Reproduce the material below word for word, leaving out the pictures.

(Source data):
---------------
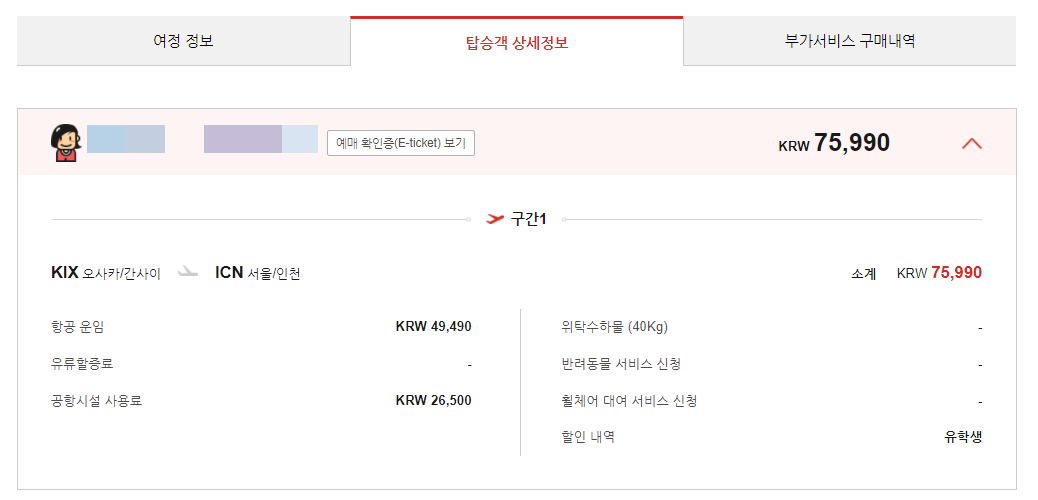Click the passenger avatar icon

[66, 143]
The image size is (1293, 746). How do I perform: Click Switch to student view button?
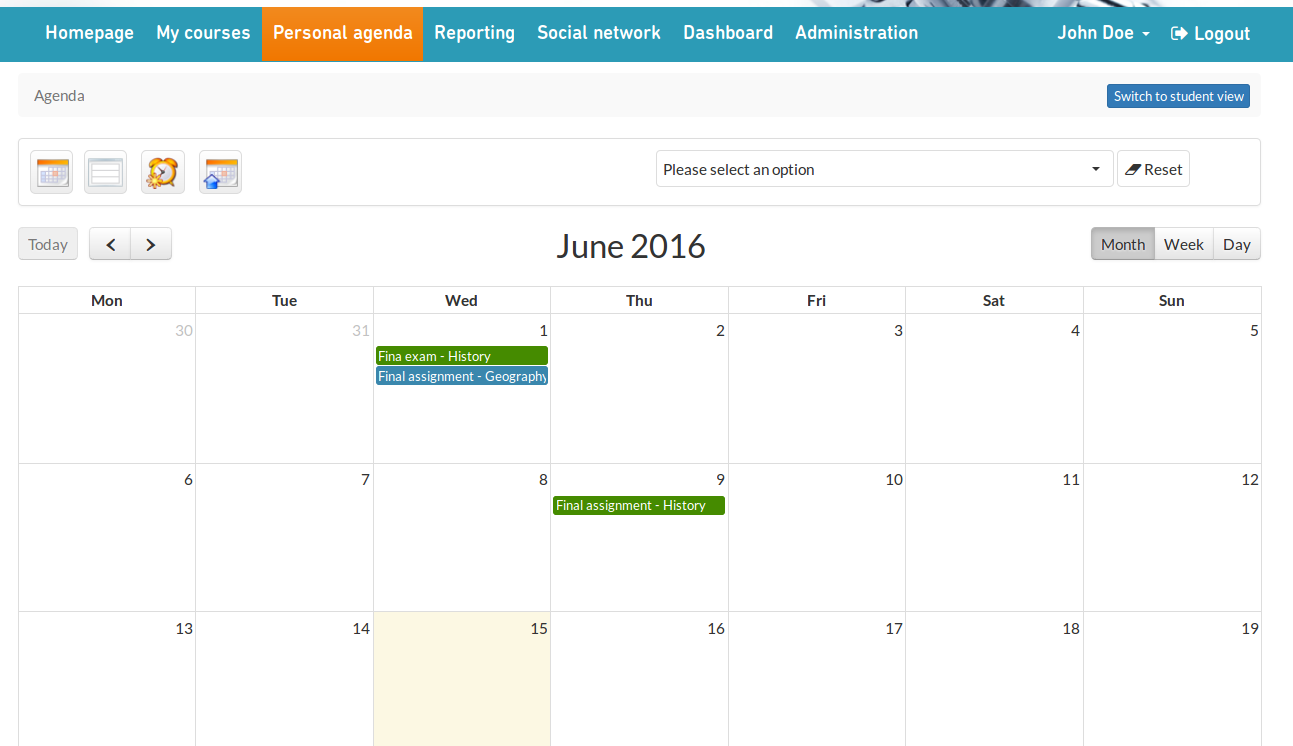point(1178,96)
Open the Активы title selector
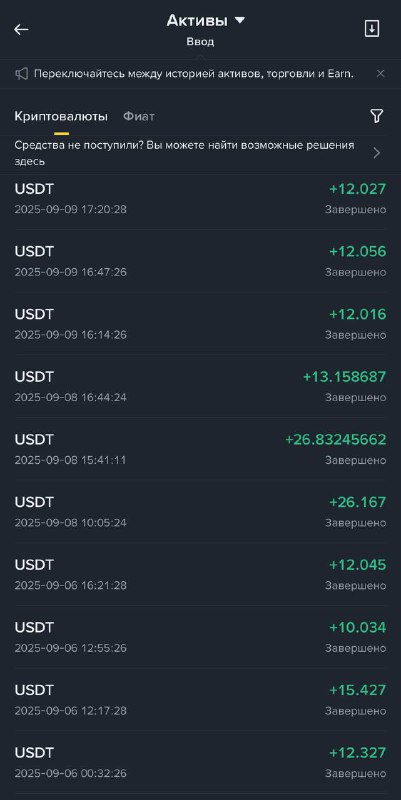The height and width of the screenshot is (800, 401). click(x=197, y=20)
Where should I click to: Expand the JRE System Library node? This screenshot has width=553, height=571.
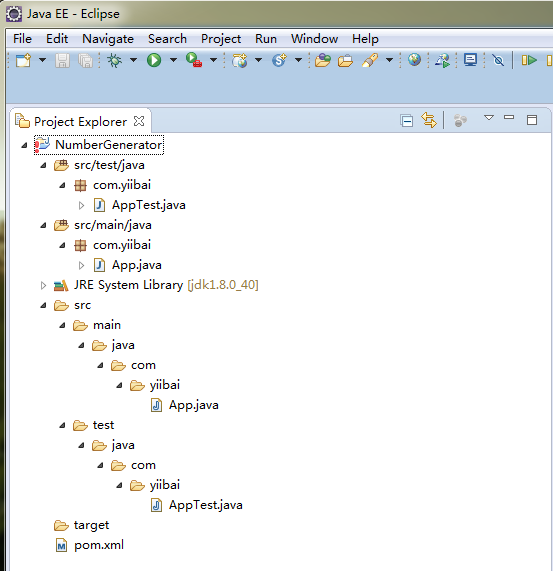(43, 286)
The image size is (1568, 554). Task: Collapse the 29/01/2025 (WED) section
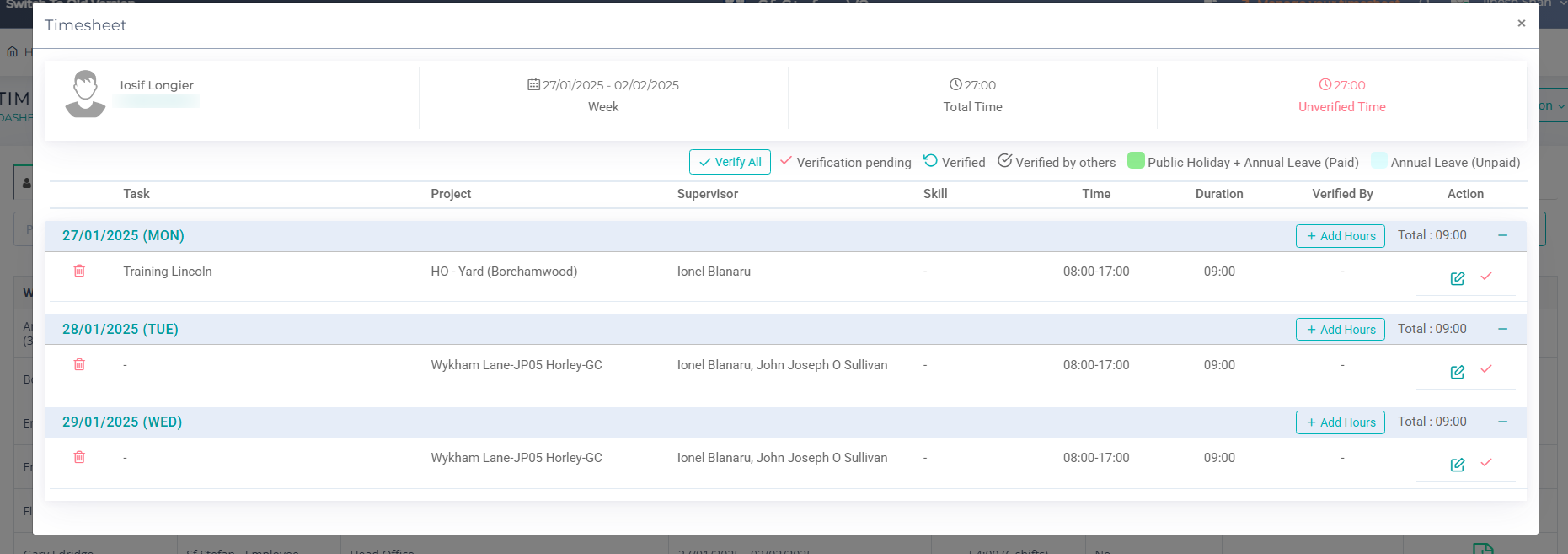pos(1502,422)
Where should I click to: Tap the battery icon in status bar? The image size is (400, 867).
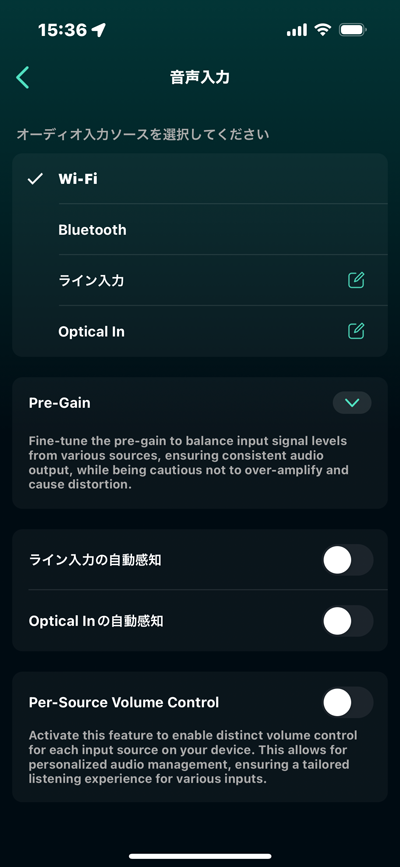353,30
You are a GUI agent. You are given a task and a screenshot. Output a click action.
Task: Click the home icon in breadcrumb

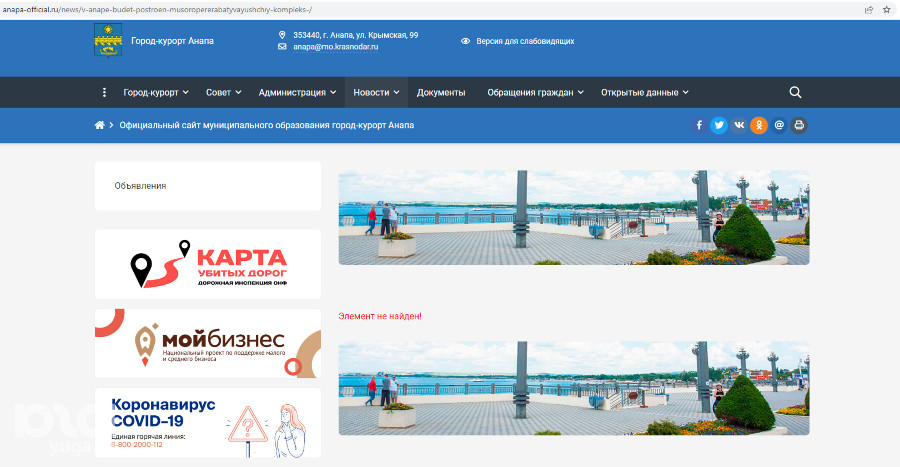[x=100, y=125]
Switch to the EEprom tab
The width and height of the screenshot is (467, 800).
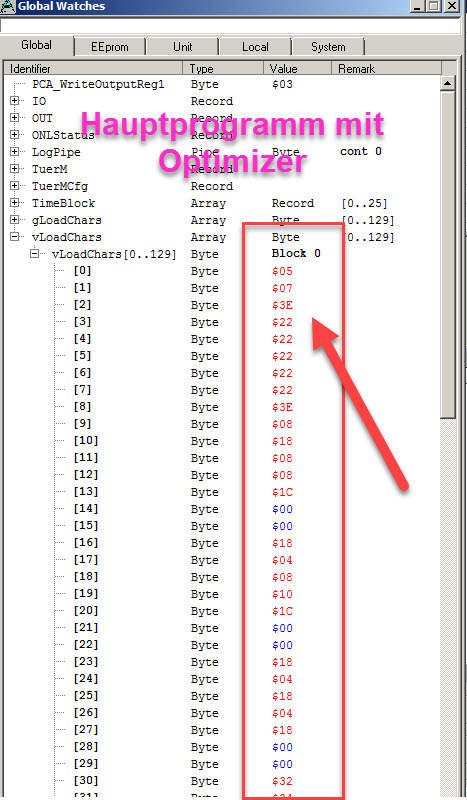tap(110, 47)
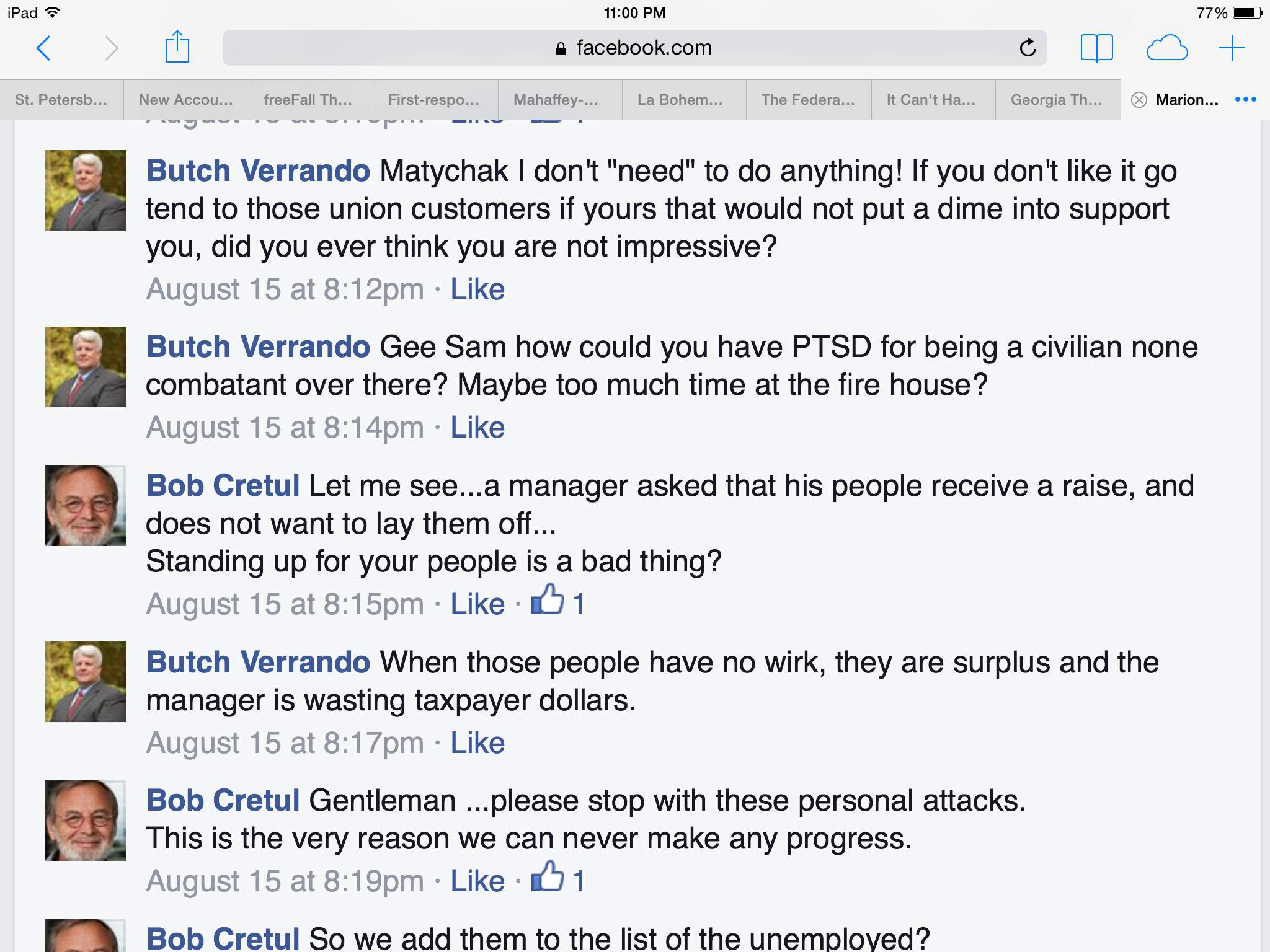1270x952 pixels.
Task: Switch to the St. Petersb... tab
Action: pyautogui.click(x=61, y=100)
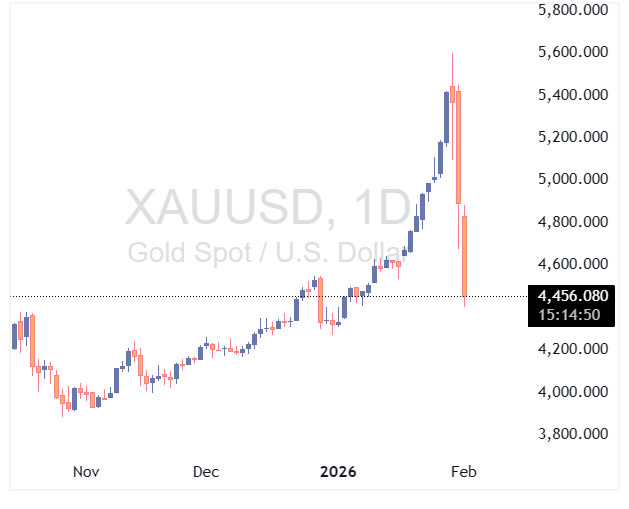Click the 4,600.000 price axis label
The height and width of the screenshot is (509, 629).
pos(573,264)
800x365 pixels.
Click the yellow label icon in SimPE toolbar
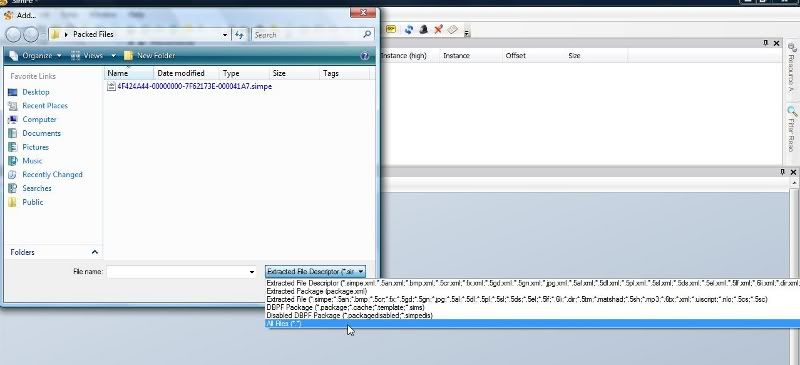coord(391,30)
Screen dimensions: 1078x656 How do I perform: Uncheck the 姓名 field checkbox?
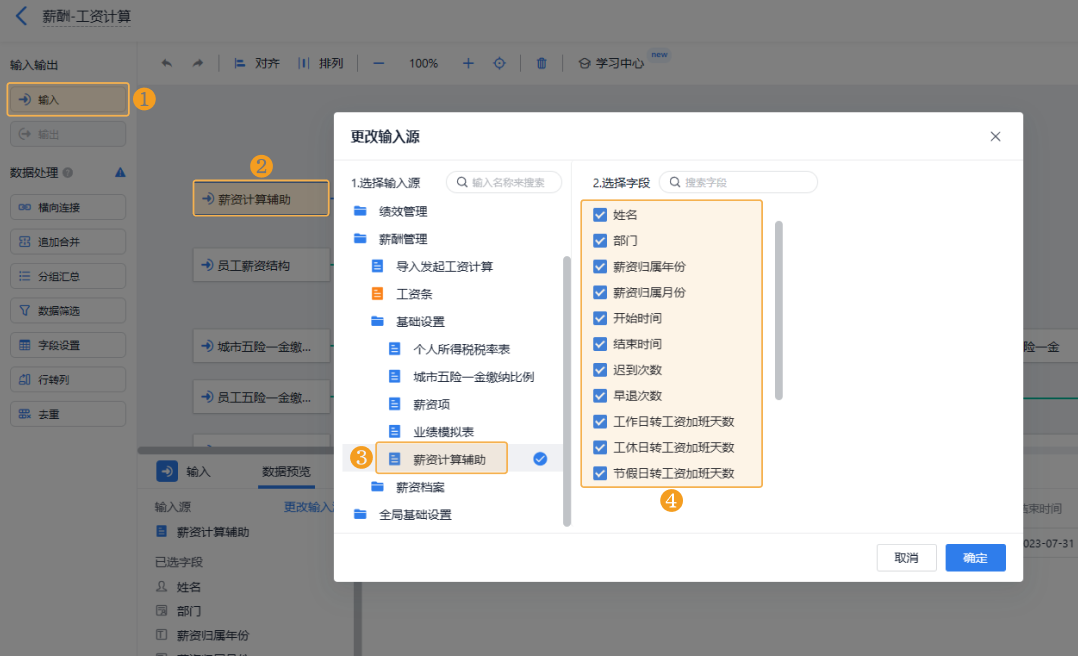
---------------
(Written answer):
Click the passenger avatar icon

[66, 143]
The image size is (1293, 746). How do I perform: Click Switch to student view button?
point(1178,96)
Open the Активы title selector
The height and width of the screenshot is (800, 401). click(x=197, y=20)
Where should I click to: Expand the JRE System Library node? This screenshot has width=553, height=571.
(43, 286)
The image size is (1568, 554). Task: Collapse the 29/01/2025 (WED) section
pos(1502,422)
Where should I click to: Tap the battery icon in status bar? The image size is (400, 867).
353,30
You are a GUI agent. You are given a task and a screenshot. Output a click action.
Task: Click the home icon in breadcrumb

[x=100, y=125]
Switch to the EEprom tab
The width and height of the screenshot is (467, 800).
tap(110, 47)
1270x952 pixels.
Task: Switch to the St. Petersb... tab
Action: pyautogui.click(x=61, y=100)
Click the 4,600.000 price axis label
The height and width of the screenshot is (509, 629).
pos(573,264)
800x365 pixels.
Click the yellow label icon in SimPE toolbar
coord(391,30)
Screen dimensions: 1078x656 How do I perform: Uncheck the 姓名 field checkbox?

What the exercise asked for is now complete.